In a spotlight that showed the history of typing from the days of typewriters to modern day smartphones, Today argued that the next logical conclusion for our technology is a greater reliance on touch screens and two-thumb typing. Once upon a time, typewriters were king. Every office desk had one. But as we moved into computers, people became more comfortable with the keyboard. But now, just as the typewriter replaced handwriting, and the computer replaced the typewriter, we’re in the midst of a texting takeover.
Americans send an estimated six billion texts a day. Teens send up to 60 texts a day and the teens Today talked to said they were better at texting than computers. Today even talked to a teen who wrote an entire book report while texting. It seems like the teens today are so comfortable with texting, it seems inevitable that the two-thumb typing method will eventually overtake the keyboard. Savannah Guthrie remembered getting a typewriter as a young girl and loved being able to type letters to her parents and friends. Now, a teenager can do that with a smart phone and be in instant communication with everyone they know.
Teens Take Manufacturing By Storm
The unemployment rate for people under the age of 25 is 16.2 percent, which is double the national average. But there’s a new program in Massachusetts helping teens get manufacturing jobs. The best part for some teenagers? You don’t even have to get a college degree to be hired. Today talked to a teenager in the midst of the program now who said his friends thought it was a stupid choice for him to go to a vocational school rather than a high school. But now, this teen is set to make $45,000 a year when he graduates next year. That’s because he chose Pathfinder Vocational Technical High School. Every graduate of the school in 2011 found a career in their field after graduation. And again, that’s without a college degree.
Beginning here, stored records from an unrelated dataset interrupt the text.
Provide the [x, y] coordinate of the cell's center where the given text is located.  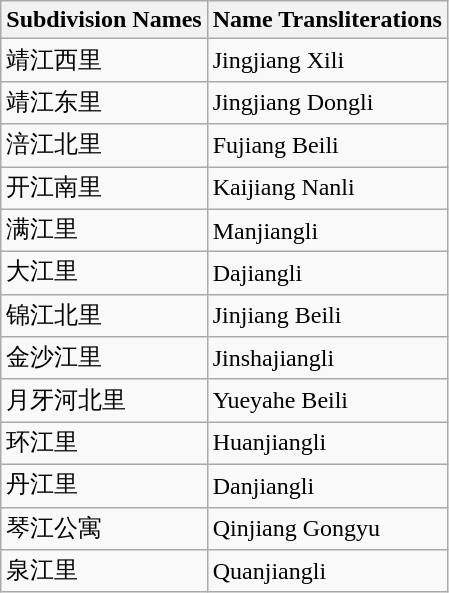
Jingjiang Xili [327, 60]
Jinjiang Beili [327, 316]
锦江北里 [104, 316]
Dajiangli [327, 274]
琴江公寓 [104, 528]
满江里 [104, 230]
Subdivision Names [104, 20]
Kaijiang Nanli [327, 188]
Danjiangli [327, 486]
Name Transliterations [327, 20]
Quanjiangli [327, 572]
Manjiangli [327, 230]
靖江东里 [104, 102]
丹江里 [104, 486]
Huanjiangli [327, 444]
Yueyahe Beili [327, 400]
Jingjiang Dongli [327, 102]
大江里 [104, 274]
金沙江里 [104, 358]
Fujiang Beili [327, 146]
泉江里 [104, 572]
靖江西里 [104, 60]
月牙河北里 [104, 400]
环江里 [104, 444]
开江南里 [104, 188]
涪江北里 [104, 146]
Jinshajiangli [327, 358]
Qinjiang Gongyu [327, 528]
Detect which cell encompasses the target text, then output its [X, Y] center coordinate. 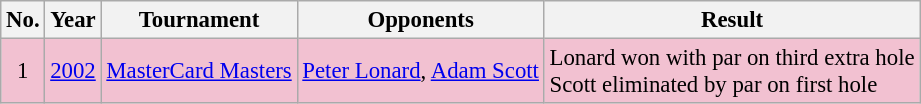
No. [23, 20]
Opponents [420, 20]
Result [732, 20]
1 [23, 72]
2002 [73, 72]
Year [73, 20]
Peter Lonard, Adam Scott [420, 72]
Lonard won with par on third extra holeScott eliminated by par on first hole [732, 72]
MasterCard Masters [199, 72]
Tournament [199, 20]
Provide the (x, y) coordinate of the cell's center where the given text is located.  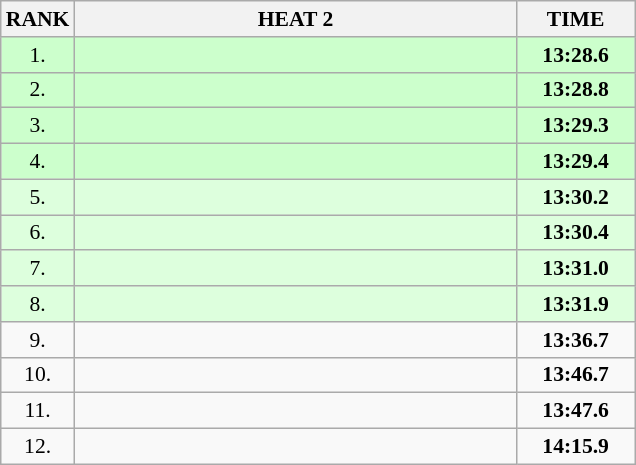
14:15.9 (576, 447)
RANK (38, 19)
13:31.9 (576, 304)
13:28.6 (576, 55)
11. (38, 411)
2. (38, 90)
3. (38, 126)
13:29.3 (576, 126)
TIME (576, 19)
13:28.8 (576, 90)
13:30.4 (576, 233)
HEAT 2 (295, 19)
1. (38, 55)
13:47.6 (576, 411)
6. (38, 233)
13:30.2 (576, 197)
13:36.7 (576, 340)
12. (38, 447)
13:29.4 (576, 162)
10. (38, 375)
7. (38, 269)
8. (38, 304)
9. (38, 340)
5. (38, 197)
13:46.7 (576, 375)
4. (38, 162)
13:31.0 (576, 269)
Extract the [x, y] coordinate from the center of the cell holding the provided text.  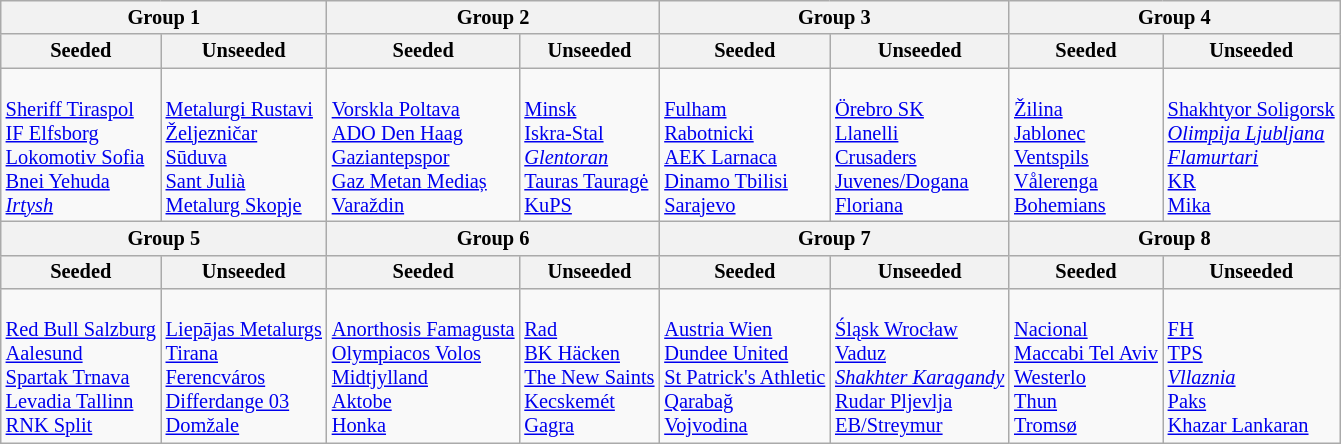
Red Bull Salzburg Aalesund Spartak Trnava Levadia Tallinn RNK Split [81, 366]
Group 8 [1174, 238]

The teen said that he loved the program because he’ll make that money without the burden of student loans. Mary Jane Rickson, assistant superintendent, said that the manufacturing companies are searching for highly skilled people and can’t expand until they get more. Massachusetts expects as many as 100,000 new advanced manufacturing jobs in the next decade.
It’s important to consider, too, that these factories are not the assembly-line style of 50 years ago. These teens are working with robots and computers. They’re not doing the same repetitive motion over and over again.